El corazón le dio un vuelco.

— Yinn... — susurró.

Como respuesta, el recién llegado echó hacia atrás su capucha, dejando ver
una melena negra y brillante de mechones rebeldes.

No le veía desde hacía dos años pero no podía ser otro. Sastre sonrió y no
dudó en acercarse hacia él mientras su cabeza se llenaba de incógnitas: ¿A qué
se debería su visita? ¿Habría venido a contarles lo del Guardián del Sur? ¿O
quizá... venía a avisarles de algo más serio?

¿Y si corrían peligro?

Frenó sus pasos al pensar en esto. Le había asaltado un mal presentimiento


que se convirtió en certeza al observar, ahora más de cerca, el rostro del joven
que tenía delante. A pesar del parecido, aquellos ojos de un azul tan gélido como
el cielo en invierno no eran los de Yinn.

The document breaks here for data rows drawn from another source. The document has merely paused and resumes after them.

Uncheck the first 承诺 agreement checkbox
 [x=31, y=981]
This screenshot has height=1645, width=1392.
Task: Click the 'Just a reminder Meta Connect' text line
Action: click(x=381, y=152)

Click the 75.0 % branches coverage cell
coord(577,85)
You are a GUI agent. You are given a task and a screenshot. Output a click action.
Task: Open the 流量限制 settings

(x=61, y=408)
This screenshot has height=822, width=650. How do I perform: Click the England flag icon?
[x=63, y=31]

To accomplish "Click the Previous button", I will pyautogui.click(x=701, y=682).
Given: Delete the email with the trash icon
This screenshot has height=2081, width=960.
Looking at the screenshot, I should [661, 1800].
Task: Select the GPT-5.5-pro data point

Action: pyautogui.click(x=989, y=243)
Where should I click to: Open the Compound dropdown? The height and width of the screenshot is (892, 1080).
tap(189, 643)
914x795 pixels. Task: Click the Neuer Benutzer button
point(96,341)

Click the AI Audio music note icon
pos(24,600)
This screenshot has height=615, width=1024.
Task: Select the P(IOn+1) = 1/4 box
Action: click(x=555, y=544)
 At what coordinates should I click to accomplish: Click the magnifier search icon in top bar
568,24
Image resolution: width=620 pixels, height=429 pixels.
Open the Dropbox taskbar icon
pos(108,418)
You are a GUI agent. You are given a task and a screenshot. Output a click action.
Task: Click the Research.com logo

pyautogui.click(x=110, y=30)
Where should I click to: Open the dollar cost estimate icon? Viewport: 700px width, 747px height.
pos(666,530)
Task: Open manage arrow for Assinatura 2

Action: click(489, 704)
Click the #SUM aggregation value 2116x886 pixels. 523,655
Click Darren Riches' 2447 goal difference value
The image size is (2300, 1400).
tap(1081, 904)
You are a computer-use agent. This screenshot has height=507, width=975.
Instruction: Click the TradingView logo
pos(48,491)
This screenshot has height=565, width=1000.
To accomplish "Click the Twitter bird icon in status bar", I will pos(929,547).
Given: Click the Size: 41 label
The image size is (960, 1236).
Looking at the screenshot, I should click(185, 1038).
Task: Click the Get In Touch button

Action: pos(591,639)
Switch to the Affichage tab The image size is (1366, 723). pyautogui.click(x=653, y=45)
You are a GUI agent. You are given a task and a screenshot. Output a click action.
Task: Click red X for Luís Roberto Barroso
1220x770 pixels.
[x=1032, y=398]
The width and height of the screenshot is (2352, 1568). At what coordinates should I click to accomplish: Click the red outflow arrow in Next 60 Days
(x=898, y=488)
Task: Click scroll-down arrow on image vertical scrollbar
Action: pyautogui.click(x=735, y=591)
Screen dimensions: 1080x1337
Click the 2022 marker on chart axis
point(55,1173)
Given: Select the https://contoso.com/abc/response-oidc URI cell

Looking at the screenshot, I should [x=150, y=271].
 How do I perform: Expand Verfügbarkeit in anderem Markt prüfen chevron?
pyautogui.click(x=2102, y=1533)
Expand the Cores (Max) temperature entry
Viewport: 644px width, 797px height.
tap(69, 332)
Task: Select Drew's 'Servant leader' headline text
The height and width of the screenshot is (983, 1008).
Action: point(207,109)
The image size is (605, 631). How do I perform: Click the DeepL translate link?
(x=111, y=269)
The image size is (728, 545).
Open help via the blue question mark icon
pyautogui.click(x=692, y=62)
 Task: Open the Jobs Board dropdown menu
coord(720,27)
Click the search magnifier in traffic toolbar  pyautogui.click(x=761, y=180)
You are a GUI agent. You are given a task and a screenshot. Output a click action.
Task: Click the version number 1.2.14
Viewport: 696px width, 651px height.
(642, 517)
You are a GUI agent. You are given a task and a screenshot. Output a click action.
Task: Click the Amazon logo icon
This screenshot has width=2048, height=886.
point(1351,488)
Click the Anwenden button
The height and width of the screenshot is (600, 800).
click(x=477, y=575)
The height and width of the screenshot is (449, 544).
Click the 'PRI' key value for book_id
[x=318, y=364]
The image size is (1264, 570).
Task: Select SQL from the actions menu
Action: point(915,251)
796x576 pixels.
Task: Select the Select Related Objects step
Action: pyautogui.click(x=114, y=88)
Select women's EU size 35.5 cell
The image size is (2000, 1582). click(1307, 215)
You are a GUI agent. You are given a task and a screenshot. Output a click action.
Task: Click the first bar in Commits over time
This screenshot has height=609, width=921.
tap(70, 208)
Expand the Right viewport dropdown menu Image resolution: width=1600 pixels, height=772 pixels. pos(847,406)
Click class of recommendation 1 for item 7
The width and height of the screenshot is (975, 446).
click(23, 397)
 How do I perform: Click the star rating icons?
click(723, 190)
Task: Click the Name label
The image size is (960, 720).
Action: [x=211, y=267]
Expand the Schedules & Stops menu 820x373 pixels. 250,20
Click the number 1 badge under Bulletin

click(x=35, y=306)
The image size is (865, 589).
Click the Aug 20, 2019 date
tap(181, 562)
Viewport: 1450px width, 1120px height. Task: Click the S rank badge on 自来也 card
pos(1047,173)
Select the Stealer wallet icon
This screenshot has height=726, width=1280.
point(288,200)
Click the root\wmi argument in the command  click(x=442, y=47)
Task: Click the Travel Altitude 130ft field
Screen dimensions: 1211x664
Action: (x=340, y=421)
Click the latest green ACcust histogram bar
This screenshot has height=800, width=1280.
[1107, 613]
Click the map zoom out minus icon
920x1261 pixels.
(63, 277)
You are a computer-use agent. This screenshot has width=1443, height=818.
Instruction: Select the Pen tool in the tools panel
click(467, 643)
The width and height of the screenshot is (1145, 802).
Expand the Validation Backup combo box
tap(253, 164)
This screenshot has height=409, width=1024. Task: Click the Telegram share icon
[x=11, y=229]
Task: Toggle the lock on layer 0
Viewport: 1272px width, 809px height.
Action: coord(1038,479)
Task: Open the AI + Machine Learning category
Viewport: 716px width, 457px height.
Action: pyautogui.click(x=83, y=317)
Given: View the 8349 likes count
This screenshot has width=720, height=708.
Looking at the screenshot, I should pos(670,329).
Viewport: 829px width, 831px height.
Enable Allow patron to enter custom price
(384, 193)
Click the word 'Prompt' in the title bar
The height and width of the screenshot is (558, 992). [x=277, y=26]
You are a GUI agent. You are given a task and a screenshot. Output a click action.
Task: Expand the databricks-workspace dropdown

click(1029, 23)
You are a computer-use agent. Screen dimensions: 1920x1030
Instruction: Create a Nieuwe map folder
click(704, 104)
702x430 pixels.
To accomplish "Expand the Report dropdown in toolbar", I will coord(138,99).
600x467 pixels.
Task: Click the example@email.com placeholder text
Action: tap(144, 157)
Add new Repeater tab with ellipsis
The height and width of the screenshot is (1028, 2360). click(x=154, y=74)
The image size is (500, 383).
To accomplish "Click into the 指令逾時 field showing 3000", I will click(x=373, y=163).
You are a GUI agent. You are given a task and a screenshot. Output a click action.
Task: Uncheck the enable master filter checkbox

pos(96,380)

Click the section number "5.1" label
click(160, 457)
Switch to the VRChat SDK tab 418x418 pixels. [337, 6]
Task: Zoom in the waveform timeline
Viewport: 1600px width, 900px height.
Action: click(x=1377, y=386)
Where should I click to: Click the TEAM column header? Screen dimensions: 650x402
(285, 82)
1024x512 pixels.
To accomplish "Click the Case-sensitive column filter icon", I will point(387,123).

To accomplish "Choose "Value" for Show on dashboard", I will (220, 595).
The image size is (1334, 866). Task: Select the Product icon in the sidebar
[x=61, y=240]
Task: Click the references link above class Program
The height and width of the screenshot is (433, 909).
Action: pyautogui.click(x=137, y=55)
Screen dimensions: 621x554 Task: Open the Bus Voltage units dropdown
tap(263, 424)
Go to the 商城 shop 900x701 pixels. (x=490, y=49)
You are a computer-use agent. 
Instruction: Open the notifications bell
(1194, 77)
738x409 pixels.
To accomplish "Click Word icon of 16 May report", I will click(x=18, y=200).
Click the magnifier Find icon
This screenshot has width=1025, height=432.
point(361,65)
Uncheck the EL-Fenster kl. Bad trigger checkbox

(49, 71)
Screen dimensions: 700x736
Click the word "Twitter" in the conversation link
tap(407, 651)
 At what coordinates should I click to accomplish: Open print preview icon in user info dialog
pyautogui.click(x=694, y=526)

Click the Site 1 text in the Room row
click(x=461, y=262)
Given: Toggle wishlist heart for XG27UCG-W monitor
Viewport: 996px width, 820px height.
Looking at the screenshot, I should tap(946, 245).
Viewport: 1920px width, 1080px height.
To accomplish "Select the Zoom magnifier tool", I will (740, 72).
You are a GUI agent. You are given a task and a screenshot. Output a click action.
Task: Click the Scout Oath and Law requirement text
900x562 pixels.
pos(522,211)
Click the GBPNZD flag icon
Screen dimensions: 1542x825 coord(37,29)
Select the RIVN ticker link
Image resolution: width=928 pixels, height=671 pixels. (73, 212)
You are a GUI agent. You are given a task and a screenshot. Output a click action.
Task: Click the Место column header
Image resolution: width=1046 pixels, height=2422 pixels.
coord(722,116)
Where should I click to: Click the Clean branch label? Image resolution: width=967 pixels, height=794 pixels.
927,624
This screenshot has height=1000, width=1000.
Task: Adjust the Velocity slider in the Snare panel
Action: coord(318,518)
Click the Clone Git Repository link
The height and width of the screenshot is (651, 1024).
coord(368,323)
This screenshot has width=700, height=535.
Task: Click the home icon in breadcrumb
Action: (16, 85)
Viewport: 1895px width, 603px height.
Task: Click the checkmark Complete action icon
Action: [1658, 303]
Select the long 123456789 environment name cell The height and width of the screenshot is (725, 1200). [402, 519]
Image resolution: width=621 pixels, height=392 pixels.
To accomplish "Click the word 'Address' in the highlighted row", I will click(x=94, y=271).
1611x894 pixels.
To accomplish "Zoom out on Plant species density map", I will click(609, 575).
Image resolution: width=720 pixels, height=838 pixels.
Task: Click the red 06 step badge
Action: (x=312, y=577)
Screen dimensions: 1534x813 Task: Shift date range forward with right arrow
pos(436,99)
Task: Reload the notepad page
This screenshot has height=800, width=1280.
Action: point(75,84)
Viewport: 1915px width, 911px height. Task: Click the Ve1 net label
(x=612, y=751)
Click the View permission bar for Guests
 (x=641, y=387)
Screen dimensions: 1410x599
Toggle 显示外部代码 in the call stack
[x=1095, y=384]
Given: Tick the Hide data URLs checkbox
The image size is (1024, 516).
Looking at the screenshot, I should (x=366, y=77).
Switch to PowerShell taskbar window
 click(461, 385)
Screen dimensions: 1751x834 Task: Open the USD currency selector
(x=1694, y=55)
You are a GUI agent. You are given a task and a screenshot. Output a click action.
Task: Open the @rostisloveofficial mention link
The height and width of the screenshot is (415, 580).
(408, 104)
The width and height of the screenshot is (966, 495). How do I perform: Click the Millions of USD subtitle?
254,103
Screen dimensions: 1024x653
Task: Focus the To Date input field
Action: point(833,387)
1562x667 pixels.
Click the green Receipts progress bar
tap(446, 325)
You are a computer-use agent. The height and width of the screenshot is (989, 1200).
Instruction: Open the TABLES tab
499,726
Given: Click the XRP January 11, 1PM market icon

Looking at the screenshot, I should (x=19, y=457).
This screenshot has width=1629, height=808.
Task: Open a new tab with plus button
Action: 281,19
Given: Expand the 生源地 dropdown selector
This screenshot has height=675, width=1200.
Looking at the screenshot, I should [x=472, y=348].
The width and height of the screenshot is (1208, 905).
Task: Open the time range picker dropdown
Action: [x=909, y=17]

En ese instante el desconocido esbozó una sonrisa acorde con su mirada. Con
un veloz movimiento desenfundó ambas dagas y, de inmediato, nacieron de sus
puños los característicos tatuajes. Ascendieron por la piel de los brazos como
serpientes angulosas, hasta alcanzar el rostro.

Sastre ya lo sospechaba pero al ver aquellas marcas negras tuvo la


confirmación. Aquel Guardián había venido a por él.